# Lagos - Long Term Rental wanted



## Jeanette55 (Jul 16, 2012)

House with garden wanted in Lagos, Algarve for long rental, 12 months or longer, by Scottish/German professional couple. We have so far lived partly in Lagos partly in England but decided to move to Lagos permanently. Garden and good internet access essential. Unfurnished please. Good rates paid for the right place!


----------



## paramonte (Sep 9, 2007)

sent you a pm


----------



## Jeanette55 (Jul 16, 2012)

paramonte said:


> Opps looks like you can not receive a pm yet?
> my phone ////snip////(hope I can post is here???). Mods fell free to erase


I do not understand? pm? mods....please can you explain, thanks.


----------



## paramonte (Sep 9, 2007)

pm is a private message I send you, but since you have not yet the number of messages (I think) you will not be able to receive the pm




(Again mods, sorry if not aloed)


----------



## siobhanwf (Mar 20, 2009)

Jeanette55 said:


> I do not understand? pm? mods....please can you explain, thanks.
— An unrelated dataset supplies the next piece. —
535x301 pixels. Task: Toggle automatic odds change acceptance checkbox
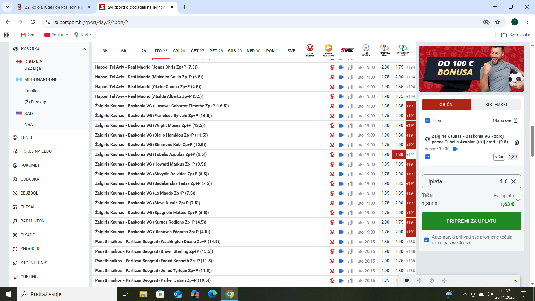426,240
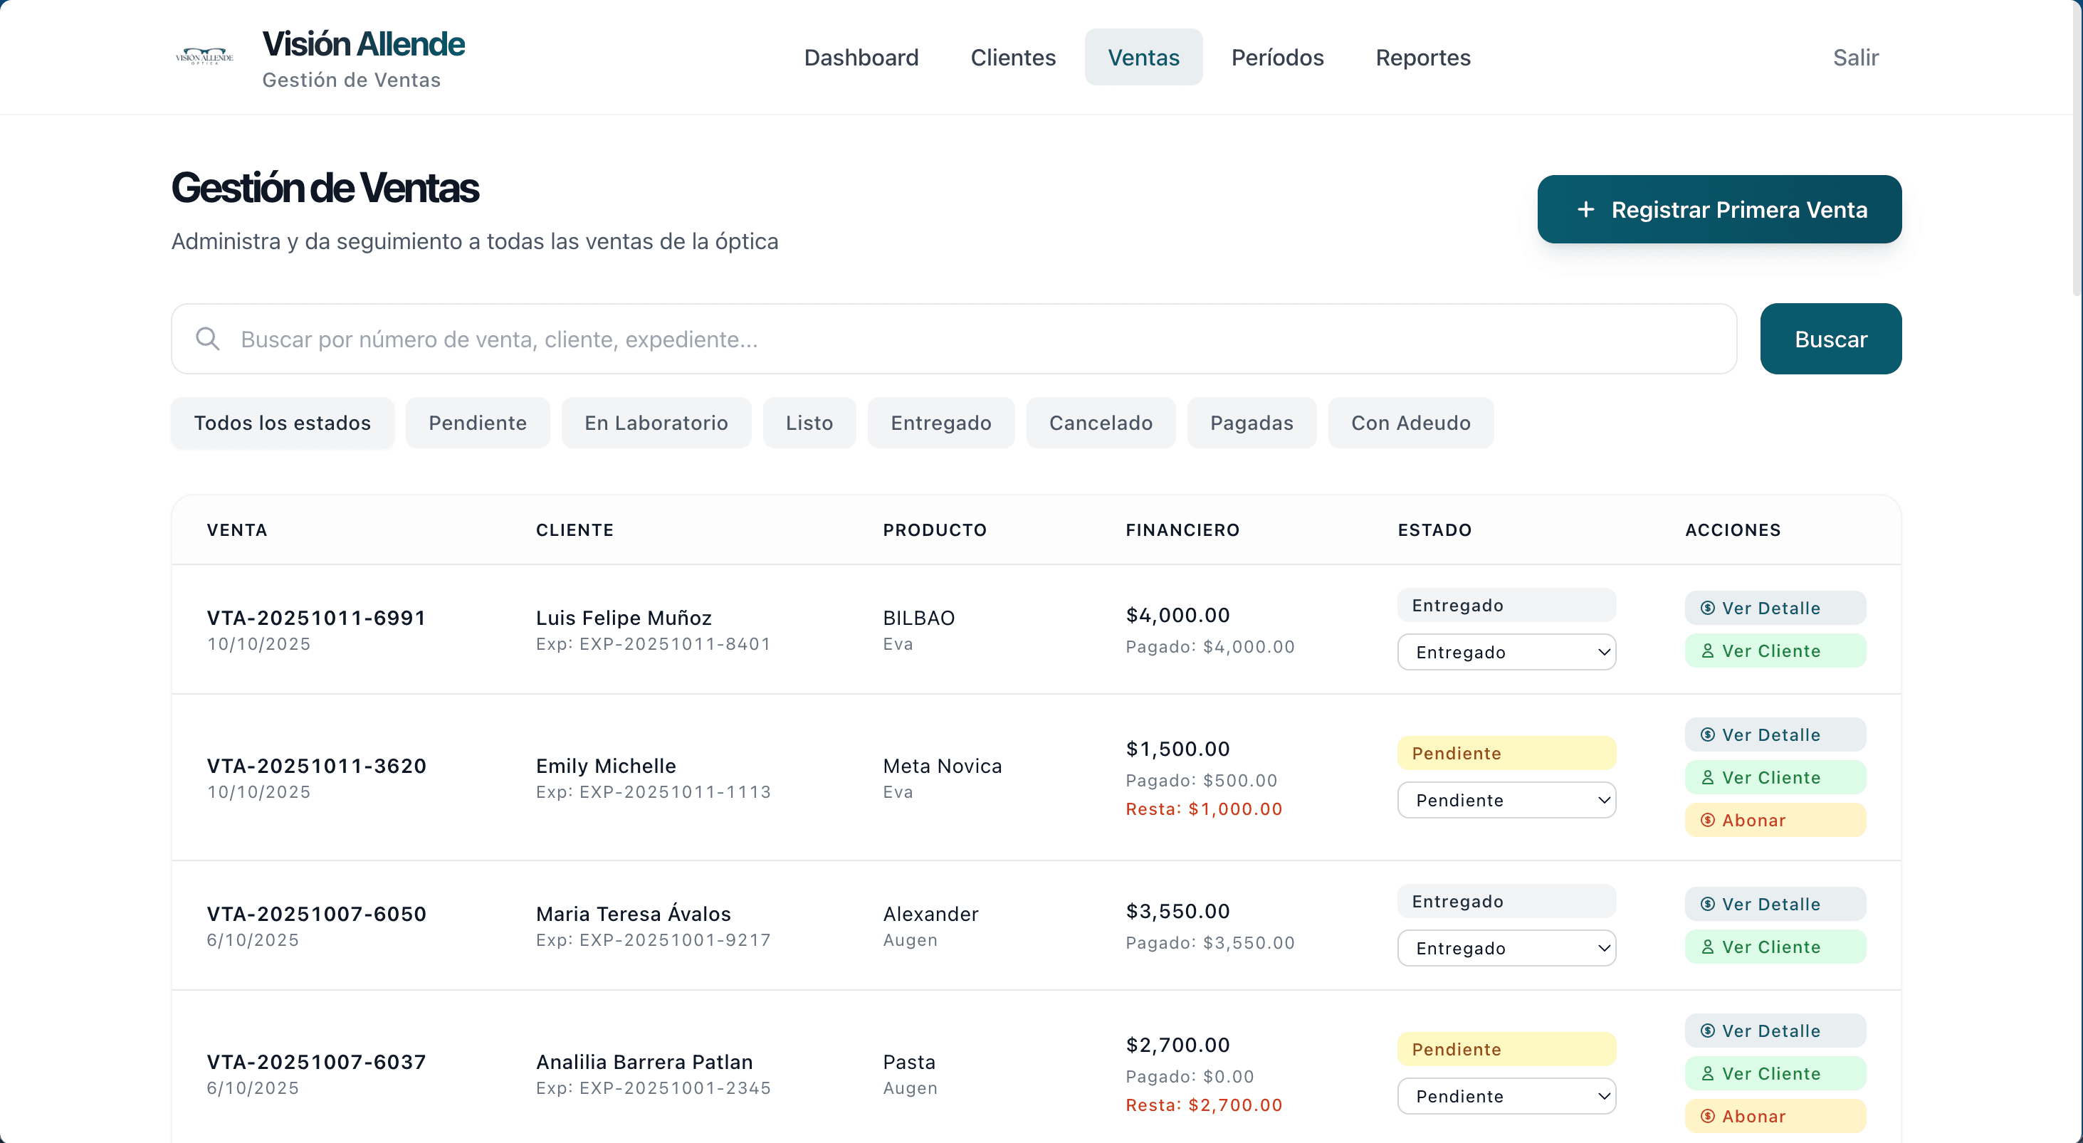This screenshot has width=2083, height=1143.
Task: Click the plus icon on Registrar Primera Venta
Action: click(x=1586, y=209)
You need to make a minimum of 5 posts before you can use the PRIVATE MESSAGING SYSTEM.
When you want to send a "PM" just click on the members name and in the drop down list click on "send a private message"....it is that simple


----------



## Jeanette55 (Jul 16, 2012)

siobhanwf said:


> You need to make a minimum of 5 posts before you can use the PRIVATE MESSAGING SYSTEM.
> When you want to send a "PM" just click on the members name and in the drop down list click on "send a private message"....it is that simple


thank you, I am getting slowly to grips with what I do NOT think is a particularly easy navigatable website........


----------



## siobhanwf (Mar 20, 2009)

Jeanette55 said:


> thank you, I am getting slowly to grips with what I do NOT think is a particularly easy navigatable website........
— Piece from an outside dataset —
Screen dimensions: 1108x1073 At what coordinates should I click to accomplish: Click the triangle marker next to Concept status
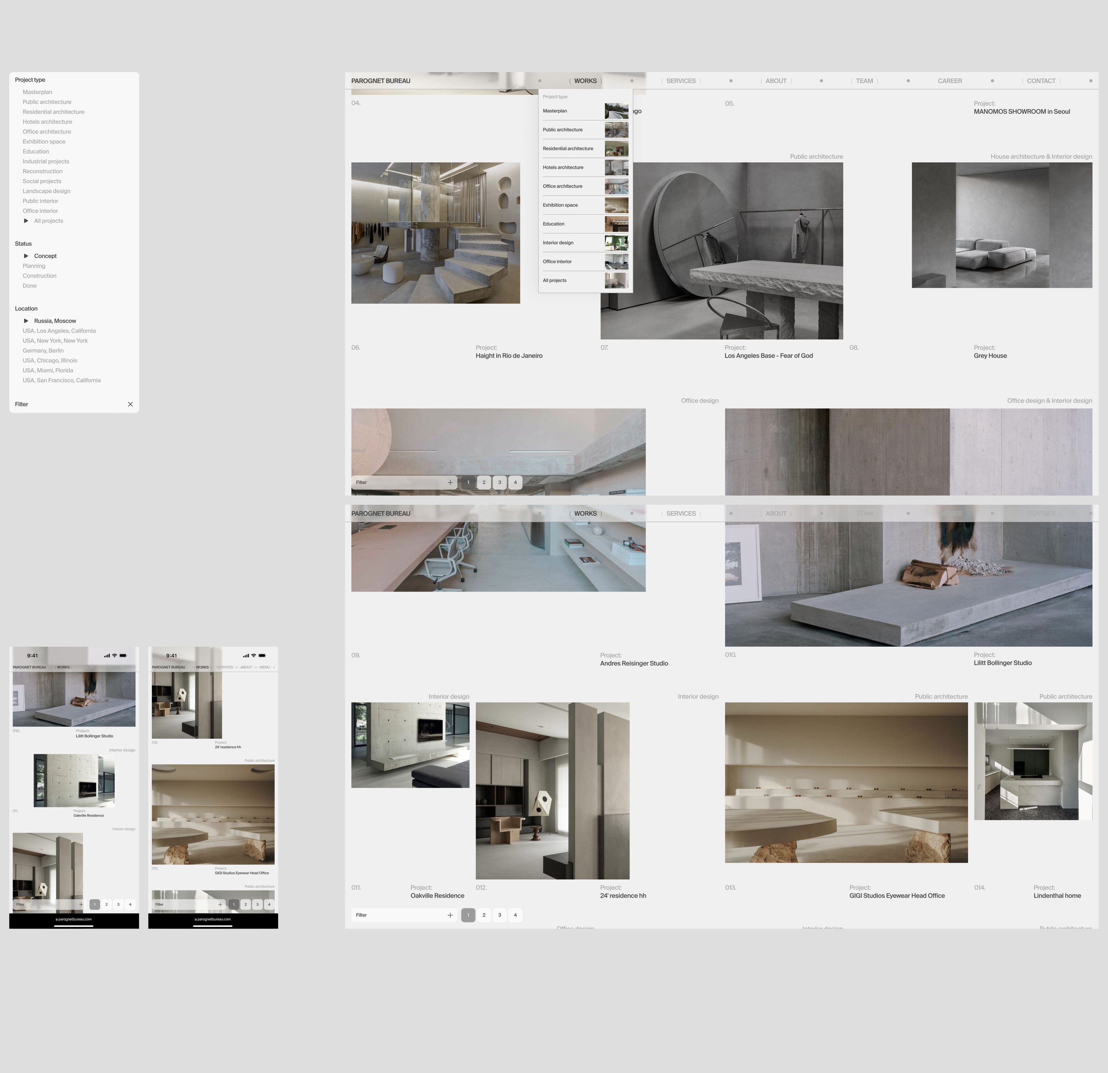(x=26, y=256)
Shame you feel that as we generally are complimented on it`s layout. But hope it won`t put you off joining in


----------



## Jeanette55 (Jul 16, 2012)

siobhanwf said:


> Shame you feel that as we generally are complimented on it`s layout. But hope it won`t put you off joining in


The fact that others seem to compliment it does not deal with my point Siobhan. I do think it is a very busy page - the eye does not know where to focus first! and if putting posts is what keeps the thing going, why is there no easy button "post message" - ? or am I not getting something here ? I am still trying to find a swift way to post a message on the Portugal site.......sorry to harp on but I am new to this and unless a website works for me in an accessible easy way I know I won't use it . 

For example, I go into Portugal Forum (yes, where I expect to find messages) and the last one there is 15 July. I posted, I thought, messages on the Portugal forum a couple of days ago. Where are they? where do I have to look? Help on this would be appreciated and maybe I can then use the site better. 

Hoping to learn! thanks, Jeanette


----------



## siobhanwf (Mar 20, 2009)

Jeanette55 said:


> The fact that others seem to compliment it does not deal with my point Siobhan. I do think it is a very busy page - the eye does not know where to focus first! and if putting posts is what keeps the thing going, why is there no easy button "post message" - ? or am I not getting something here ? I am still trying to find a swift way to post a message on the Portugal site.......sorry to harp on but I am new to this and unless a website works for me in an accessible easy way I know I won't use it .
> 
> For example, I go into Portugal Forum (yes, where I expect to find messages) and the last one there is 15 July. I posted, I thought, messages on the Portugal forum a couple of days ago. Where are they? where do I have to look? Help on this would be appreciated and maybe I can then use the site better.
> 
> Hoping to learn! thanks, Jeanette



Portugal Expat Forum for Expats Living in Portugal - Expat Forum For Expats, For Moving Overseas And For Jobs Abroad

*
the first 10 threads are all STICKY threads and are permanent ones.*
the first recent post will be *under *these.
One you have not already read will be in SOLID BLACK print.
They are in last post date order.


Any NEW POST (but it will be ALL country forums) can be found on the NEW POSTS TAG in the second Green bar at the top of the page 

Hope this helps


----------